● **Soal 1**: Kutip dengan tepat bagian teks bacaan yang diawali kata-kata berisi "Kita sebagai rakyat" dan diakhiri "mudah ditolak seseorang?".
● **Soal 2**: Ganti "chevron" dengan "arrow" pada bagian catatan yang dimulai dari baris berisi "Image resolution: width=952" sampai akhir catatan, dan tuliskan ulang hanya bagian itu tanpa mengubah apa pun yang lain. Jangan sertakan gambar dalam jawaban.

------ Teks Bacaan

Kita sebagai rakyat sering terjebak dalam istilah “Tak
ada rotan akar pun jadi” atau istilah lainnya, “ Ia adalah pilihan buruk
daripada pilihan-pilihan paling buruk”. Ditambah lagi oleh “gorengan” media dalam
menciptakan opini publik sehingga tembaga tampil seperti emas. Sementara itu,
adakah jabatan yang lebih tinggi dan penting
di suatu negara selain presiden yang dengan mudah ditolak seseorang?
Demikianlah beberapa faktor dari banyak faktor lainnya sehingga Jokowi menjadi
presiden.

------------
------ Catatan Sumber

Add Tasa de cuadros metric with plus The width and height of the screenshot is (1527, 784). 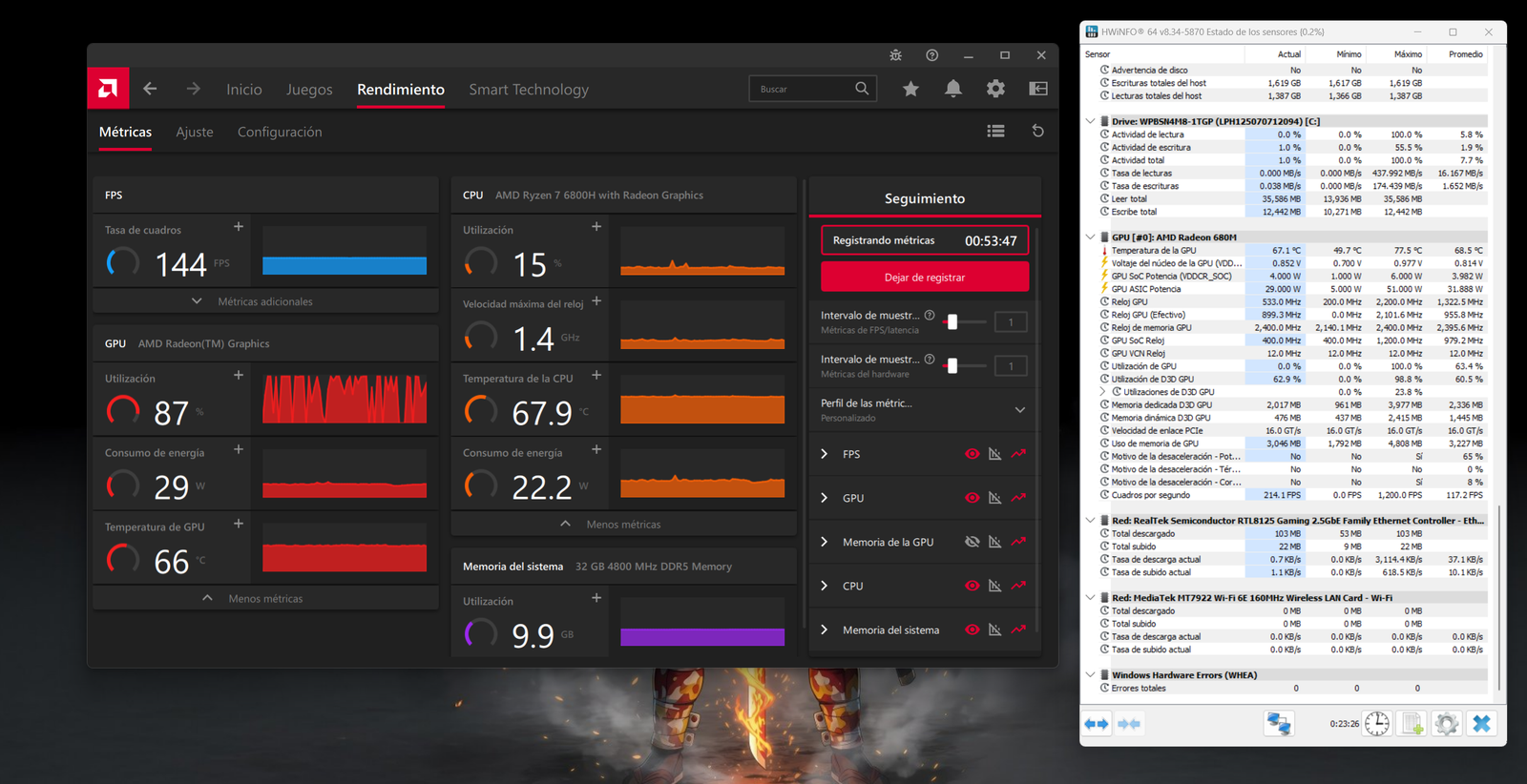(239, 227)
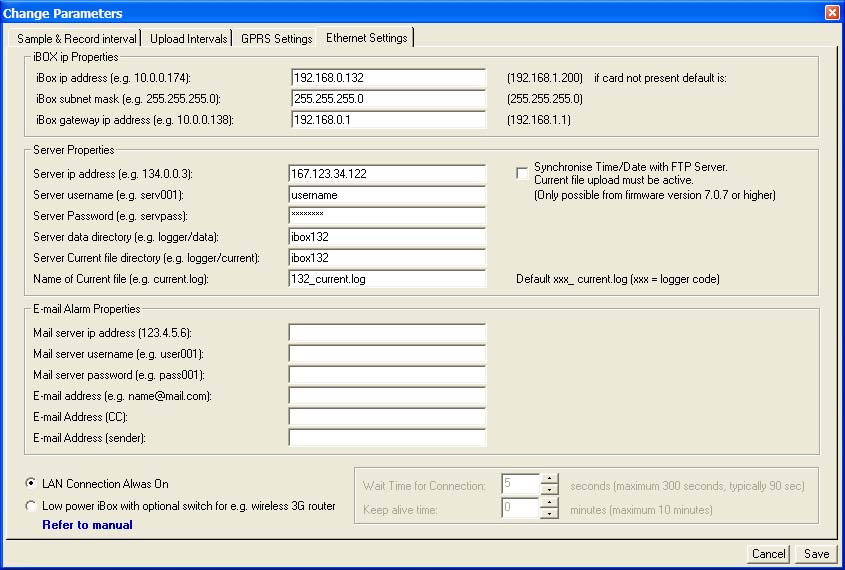Focus the Server Password field
The image size is (845, 570).
pyautogui.click(x=386, y=216)
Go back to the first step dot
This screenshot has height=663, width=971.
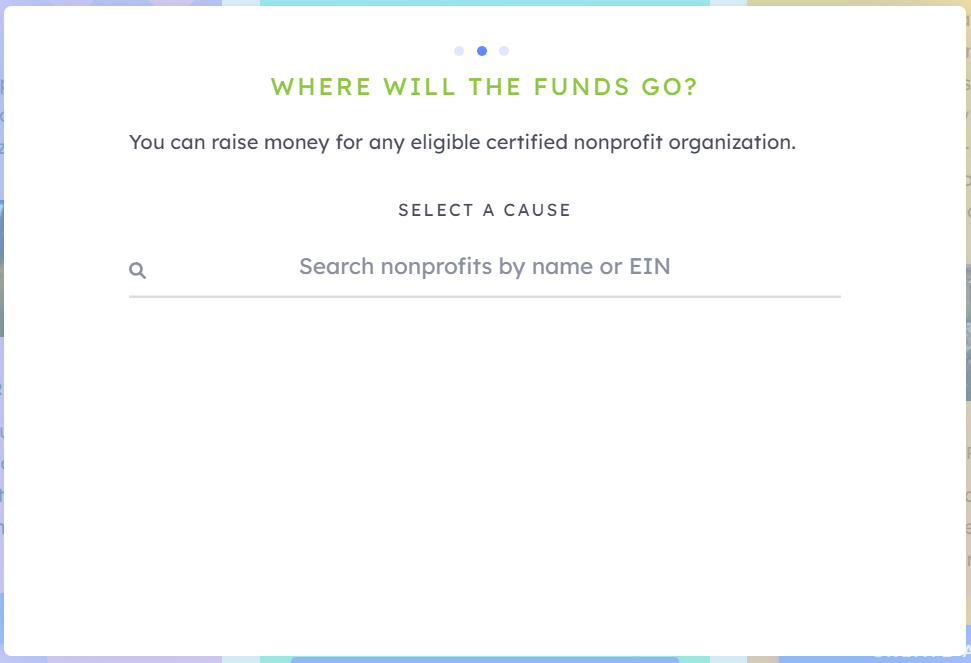[459, 51]
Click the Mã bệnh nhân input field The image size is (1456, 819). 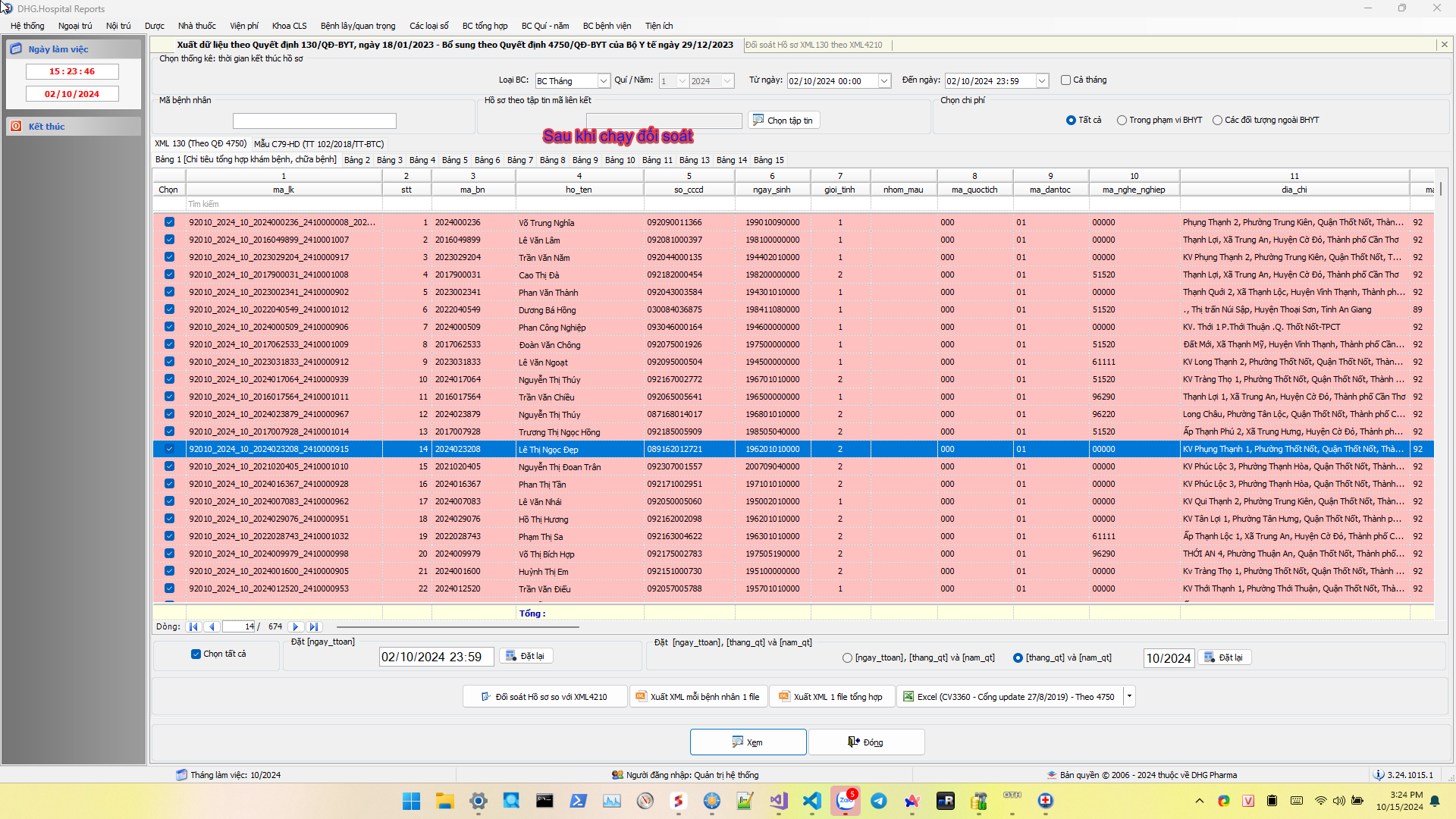[x=314, y=121]
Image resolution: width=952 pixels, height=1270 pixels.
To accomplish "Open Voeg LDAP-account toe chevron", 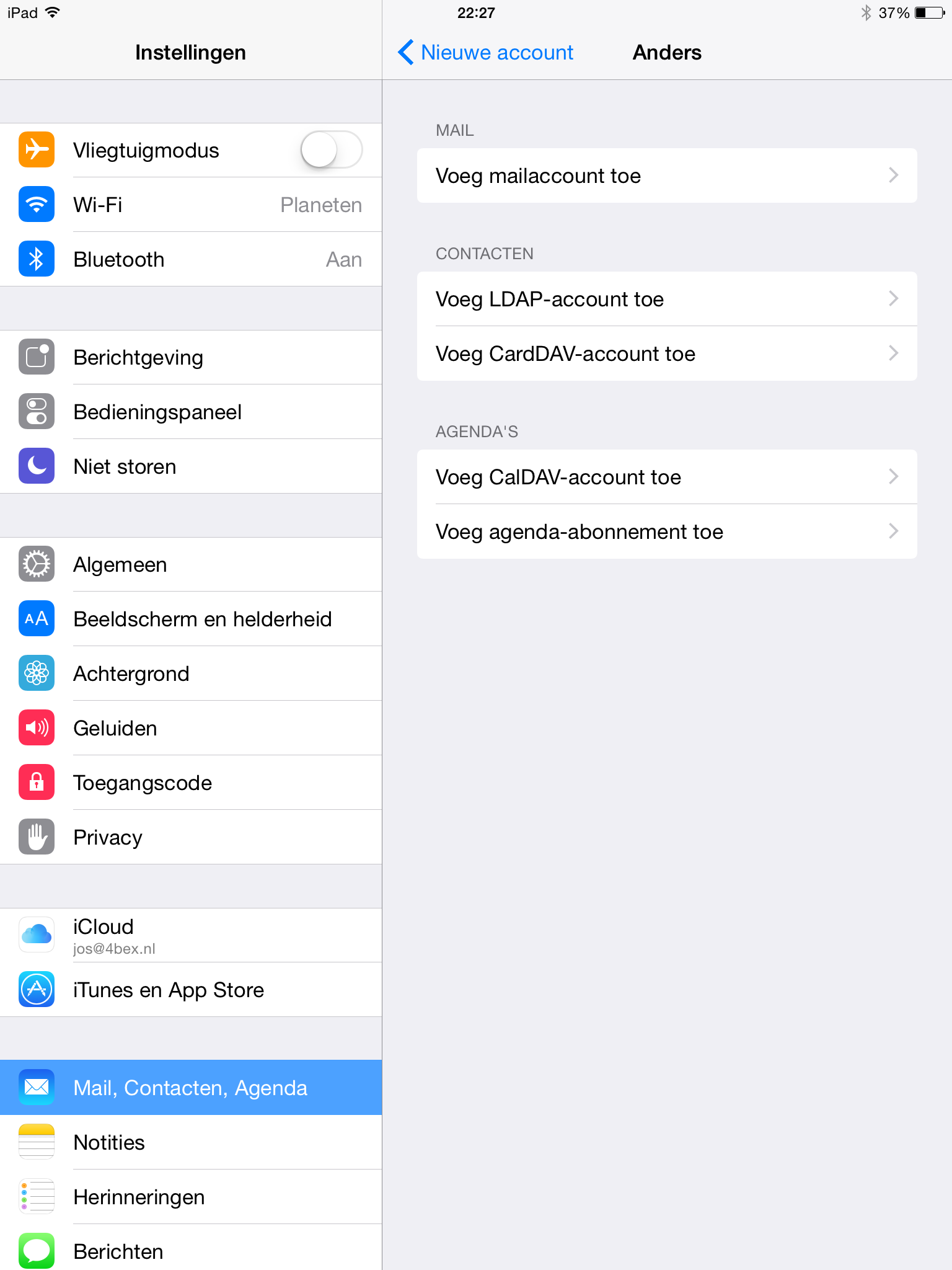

------------

● **Jawaban Latihan 1**:
Kita sebagai rakyat sering terjebak dalam istilah “Tak
ada rotan akar pun jadi” atau istilah lainnya, “ Ia adalah pilihan buruk
daripada pilihan-pilihan paling buruk”. Ditambah lagi oleh “gorengan” media dalam
menciptakan opini publik sehingga tembaga tampil seperti emas. Sementara itu,
adakah jabatan yang lebih tinggi dan penting
di suatu negara selain presiden yang dengan mudah ditolak seseorang?

● **Jawaban Latihan 2**:
Image resolution: width=952 pixels, height=1270 pixels.
To accomplish "Open Voeg LDAP-account toe arrow", 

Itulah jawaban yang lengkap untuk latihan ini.